(Record excerpts)
___

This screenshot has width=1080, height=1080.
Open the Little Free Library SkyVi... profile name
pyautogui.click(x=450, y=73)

___

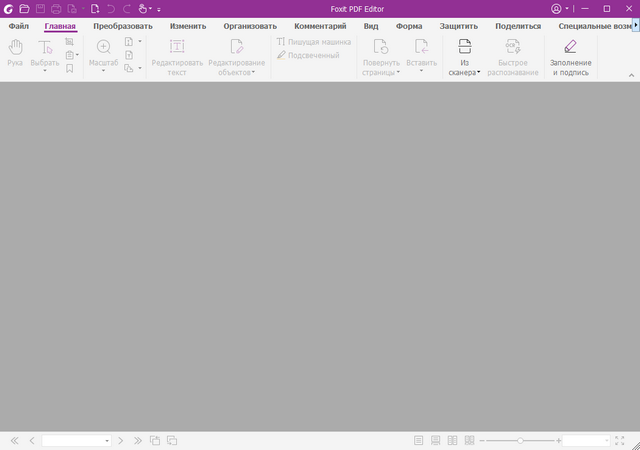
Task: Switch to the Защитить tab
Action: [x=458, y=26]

___

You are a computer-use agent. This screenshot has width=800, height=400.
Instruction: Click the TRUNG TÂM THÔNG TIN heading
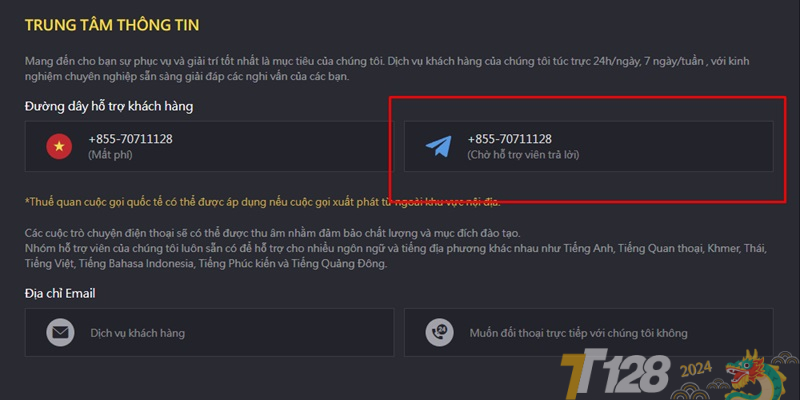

___

(Directions)
Your task is to copy each line of the listing that holds the word "width".

(The completed task)
This screenshot has width=1080, height=1080.
You are a computer-use agent. This screenshot has width=800, height=400.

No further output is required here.